> _TASK DIRECTIONS_
After removing every image, reproduce the data exactly as it appears.

********************

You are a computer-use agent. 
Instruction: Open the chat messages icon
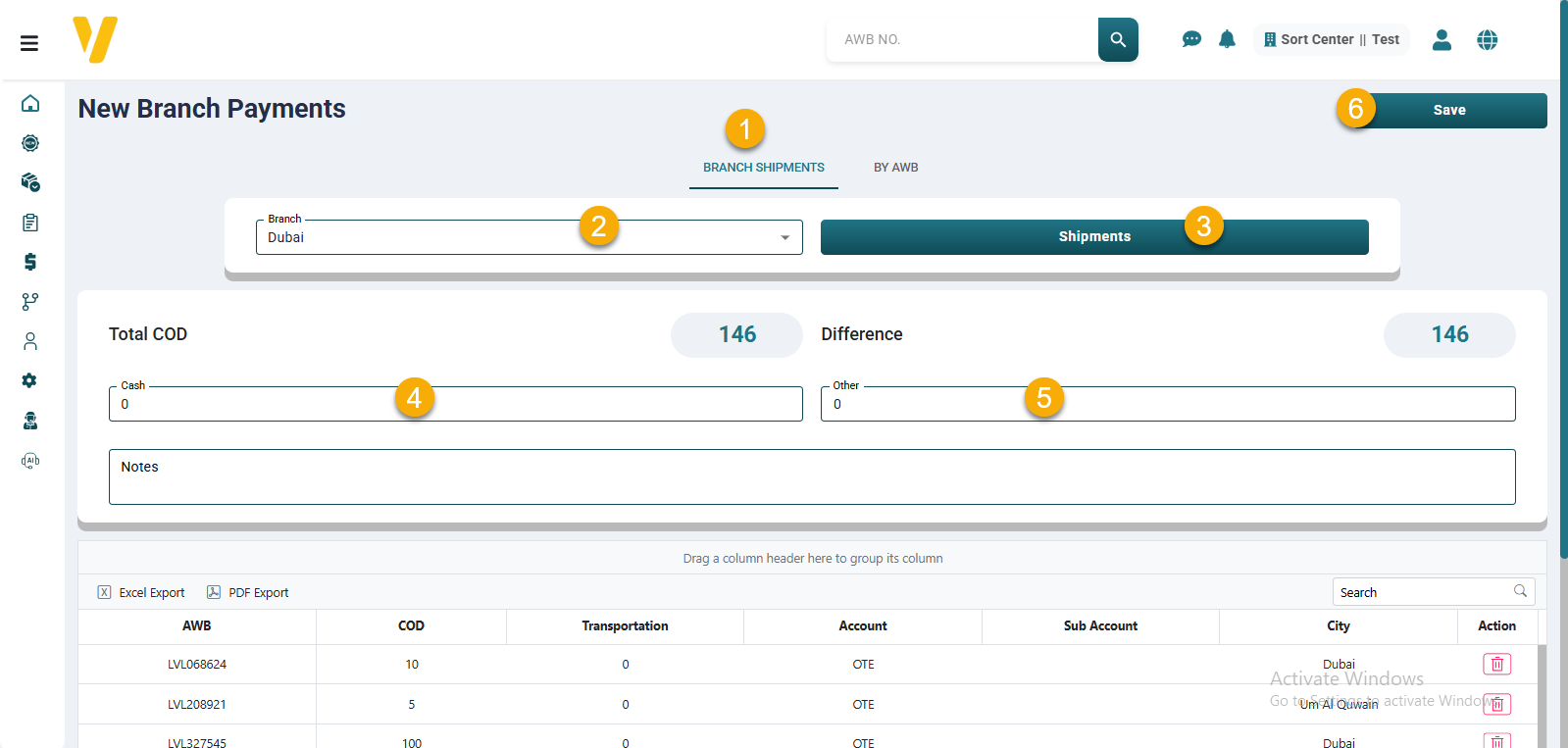(1191, 39)
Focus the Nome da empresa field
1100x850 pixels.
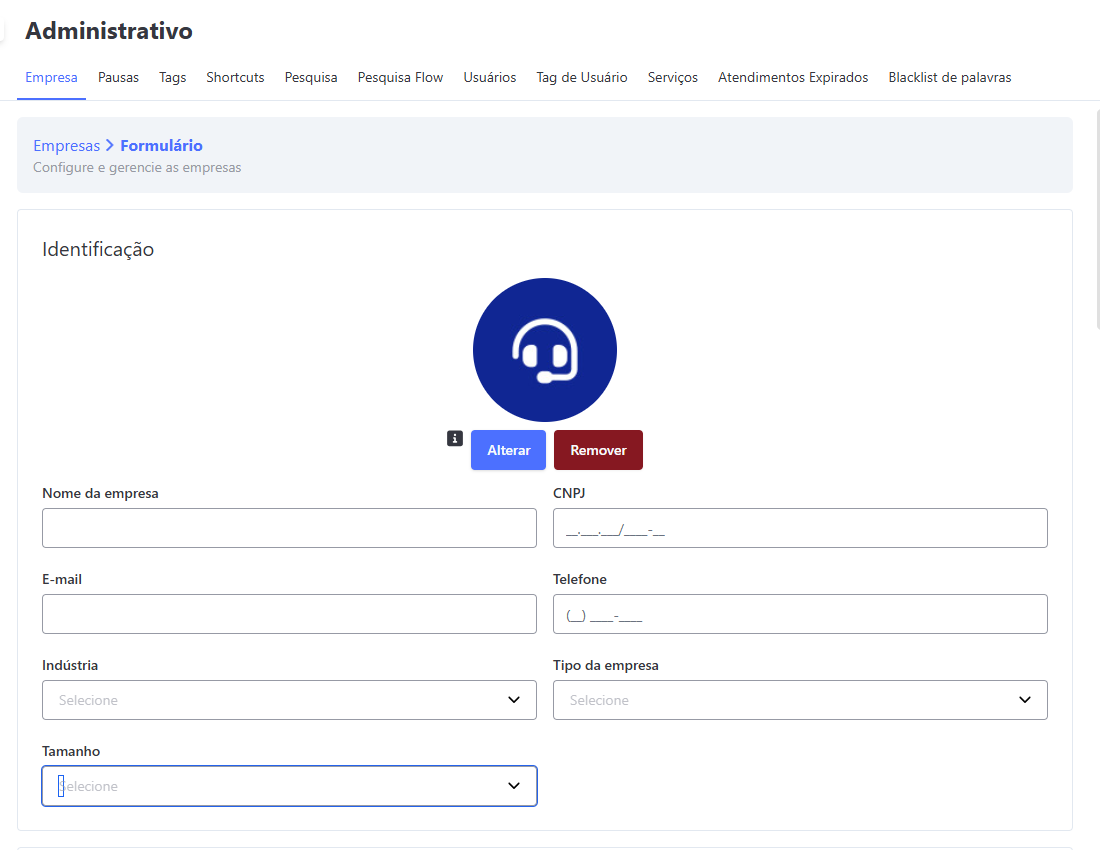(289, 528)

********************

> _EXERCISE RESULT_
You are a computer-use agent. 
Instruction: Open the chat messages icon
(1191, 39)
Focus the Nome da empresa field
1100x850 pixels.
(289, 528)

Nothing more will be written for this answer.